**Data section**
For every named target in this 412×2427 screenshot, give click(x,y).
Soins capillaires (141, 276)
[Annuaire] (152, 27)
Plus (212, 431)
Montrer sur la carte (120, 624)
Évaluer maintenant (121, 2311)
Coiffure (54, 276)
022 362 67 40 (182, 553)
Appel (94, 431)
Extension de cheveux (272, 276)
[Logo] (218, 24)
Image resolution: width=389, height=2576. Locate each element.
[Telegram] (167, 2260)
...
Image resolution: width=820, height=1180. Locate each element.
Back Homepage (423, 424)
...
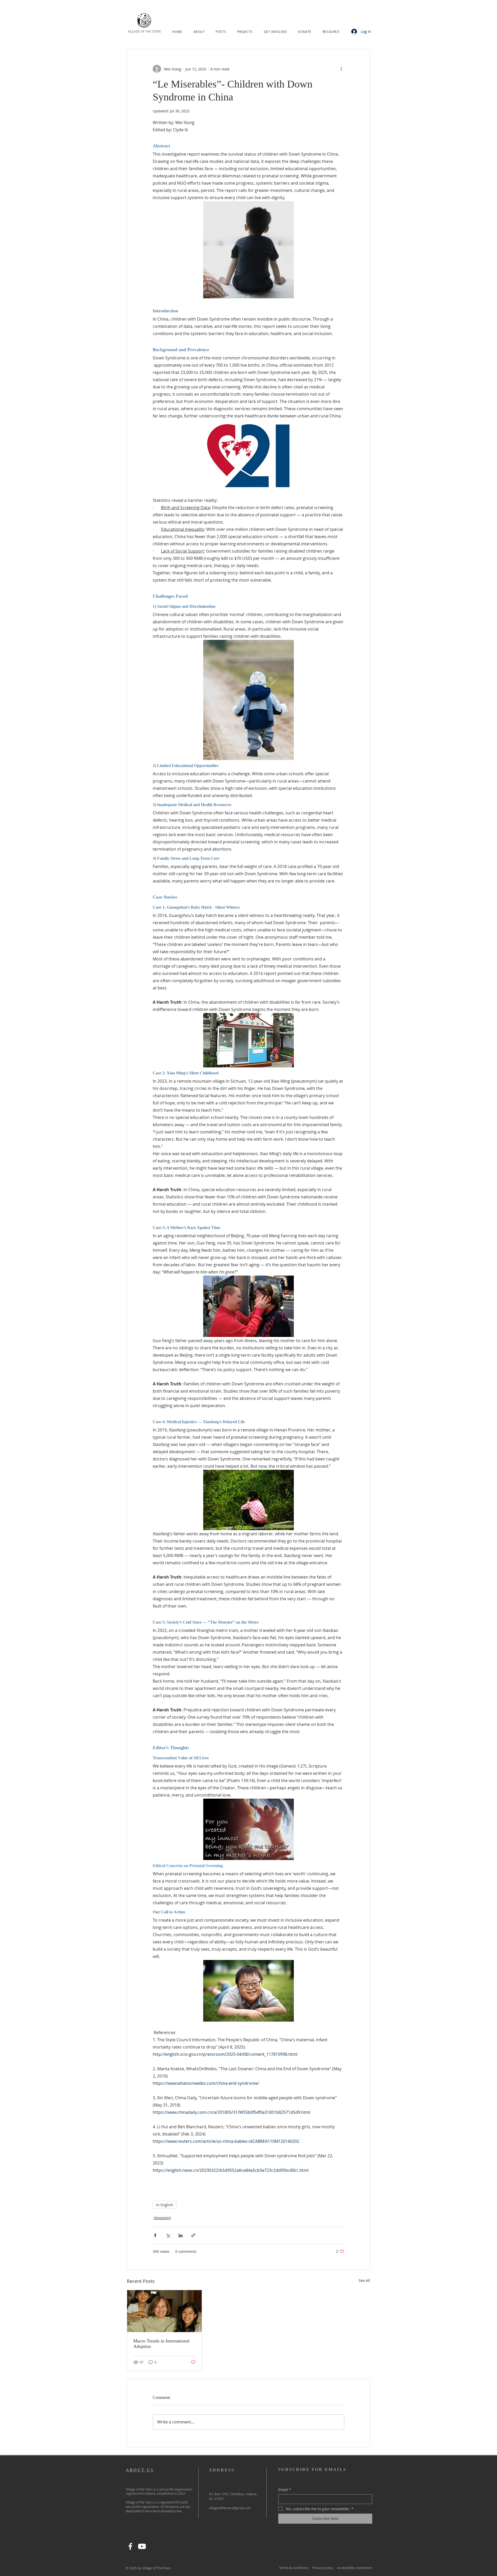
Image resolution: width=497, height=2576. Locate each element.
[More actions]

**Your instructions**
Identify the lines in the entries that hold "Locate" and return each one.

**Solved problem**
Image resolution: width=389, height=2576. Locate each element.
Image resolution: width=820, height=1180. Locate each element.
Image resolution: width=497, height=2576. Locate each element.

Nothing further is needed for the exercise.